The Braidy rolling mill will attempt to become a low-cost producer of high quality auto body sheet aluminum, plate and ultra-high strength alloys for the aerospace industry. The mill will open with capacity of 370,000 tons a year, producing series 5000, 6000, and 7000 aluminum sheet and plate products.
Braidy is also exploring nano-crystalline technological advances in order to improve molten metal-based manufacturing.
Groundbreaking at the 370-acre site in Greenup County, Kentucky, close to the city of Ashland, will take place during first-quarter 2018. Over $1.3 billion will be spent on the mill, slated at 2.5 million square feet under roof. The site on the Ohio River has permitted barge capacity. The CSX railroad runs through the property, and highway I-64 connects the mill to automotive and aerospace customers.
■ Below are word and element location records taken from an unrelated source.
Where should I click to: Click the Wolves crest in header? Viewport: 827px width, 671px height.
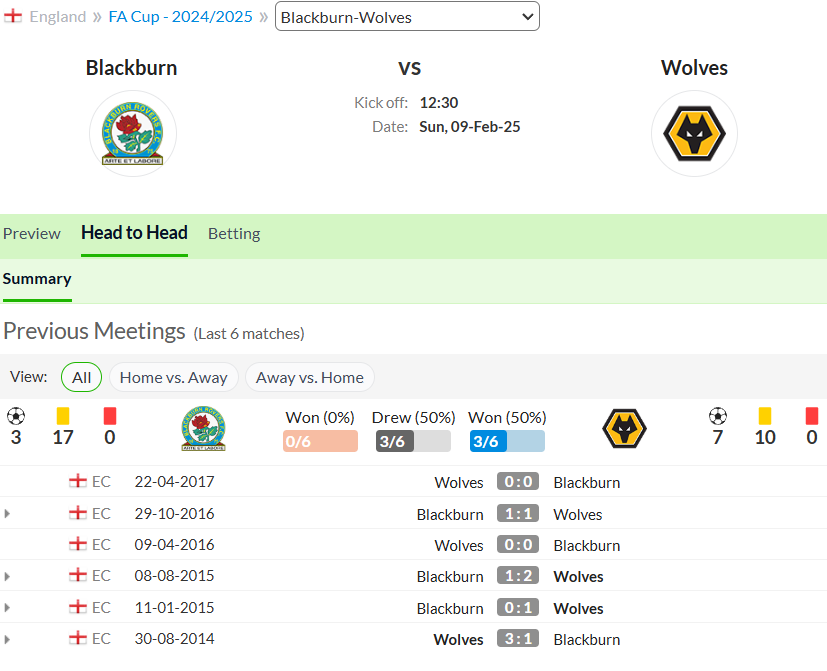click(694, 133)
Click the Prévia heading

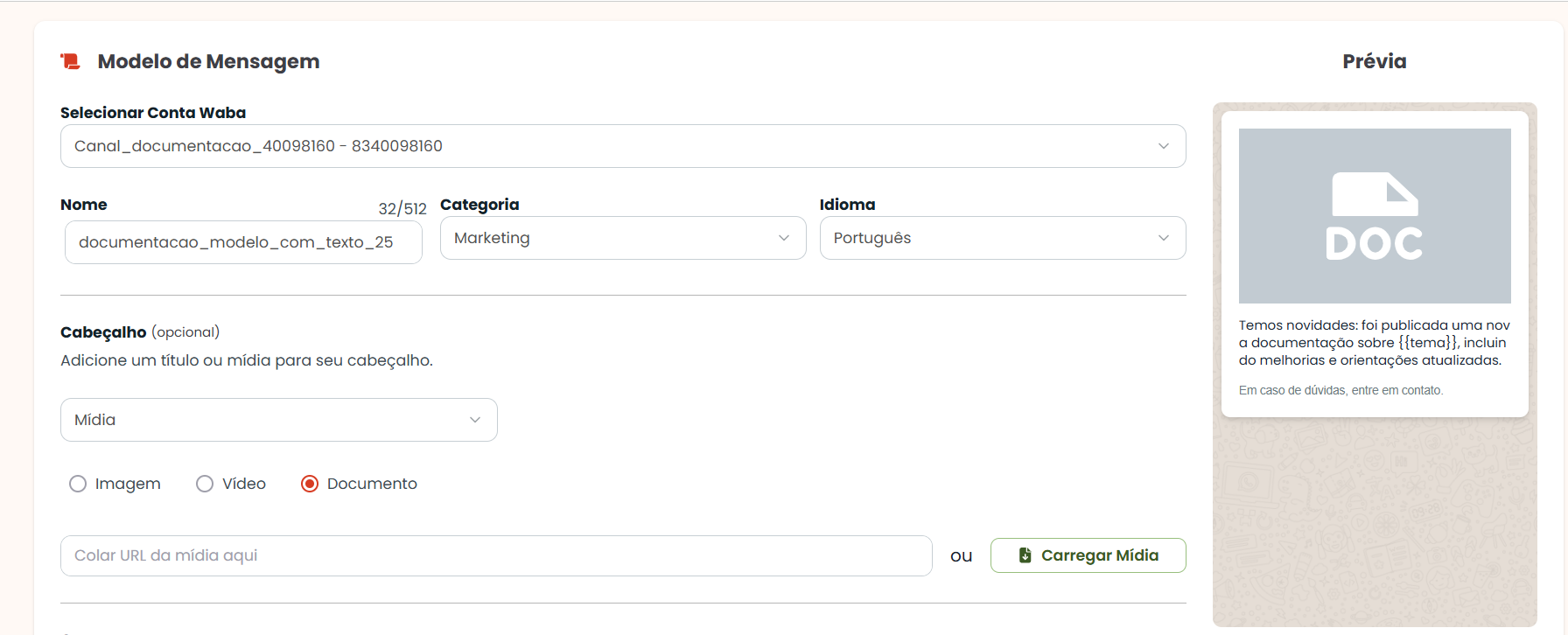(1375, 61)
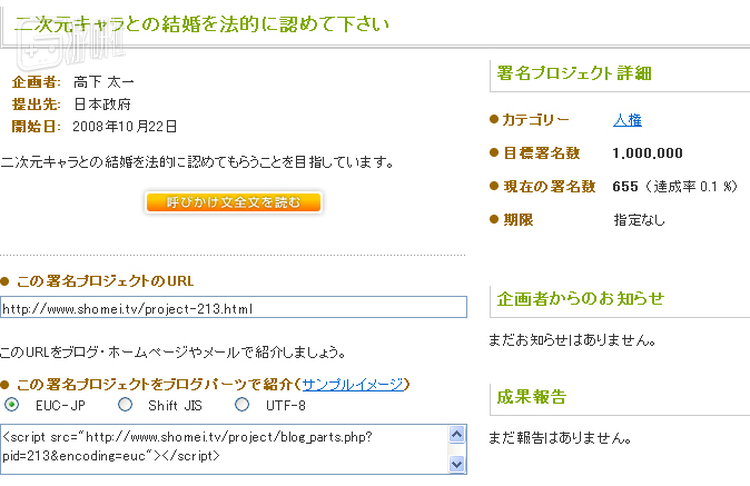Click the petition title heading at top
The width and height of the screenshot is (750, 486).
click(x=202, y=22)
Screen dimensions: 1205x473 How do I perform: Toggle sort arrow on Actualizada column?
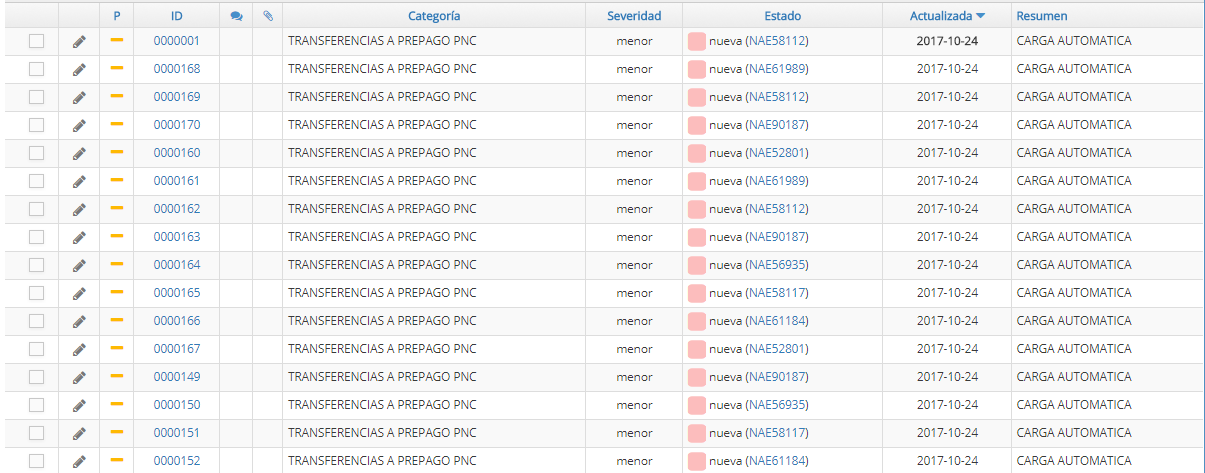981,16
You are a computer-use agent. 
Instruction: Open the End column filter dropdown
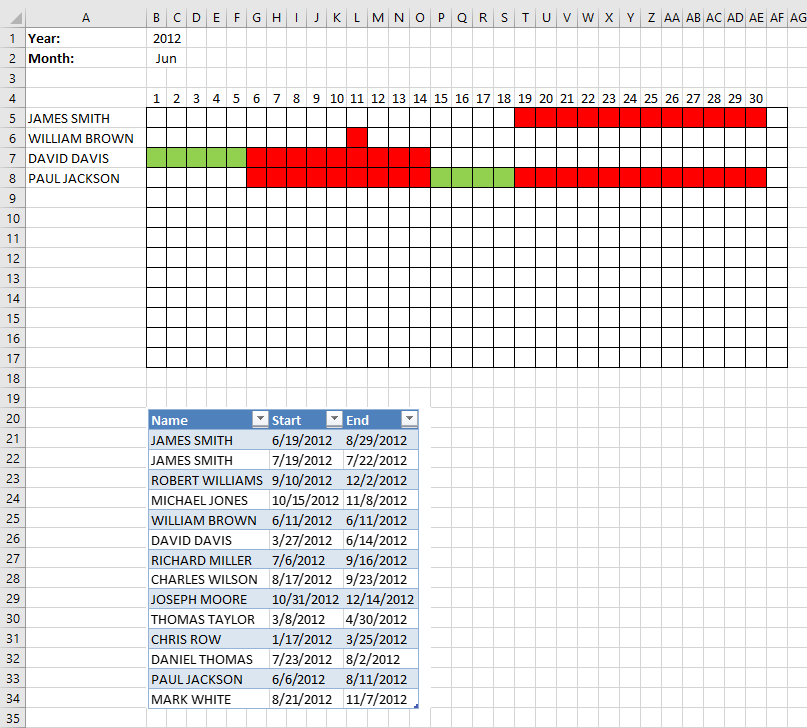(x=409, y=419)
Braidy Industries Chairman and CEO Craig Bouchard described the timing of the new mill project “as an historic moment. The best time in the past 50 years to invest in American infrastructure and advanced manufacturing is right now.”
Serving on Braidy’s board of directors are Dr. Michael Porter of the Harvard Business School, an expert on competitive advantage; Dr. Chris Schuh, a metallurgist and head of Materials Science at MIT; John Preston, also formerly of MIT; and Charles Price.
Separately, the company expects to soon announce an acquisition that will solidify its goal of performing advanced manufacturing of ultra-high strength and lightweight parts for the interiors of cars and airplanes, and for defense applications. Braidy intends to develop the science of applying nano-crystalline technologies to the rapid implementation of high-strength and lightweight alloys.
“By combining an advanced production capability with advanced metallurgical science, there is a great opportunity to reinvigorate metals manufacturing in United States,” said Schuh.
“A large-scale greenfield investment in aluminum and other materials will create a substantial competitive advantage,” Bouchard said. Braidy will optimize logistics on water, rail and highway; employ a non-union workforce; have very low plant maintenance costs; a favorable electricity contract; and the latest equipment and work process flow. “The cost advantages are stunning,” he said.
Braidy will partner with the Kentucky Community and Technical College system to enhance and develop specialized associates degrees in material sciences and advanced manufacturing, which will be used to train its workforce on an evergreen basis while developing a pipeline of human talent for its mill and future manufacturing businesses in Greenup and surrounding counties.
Completion of the mill is expected in 2020.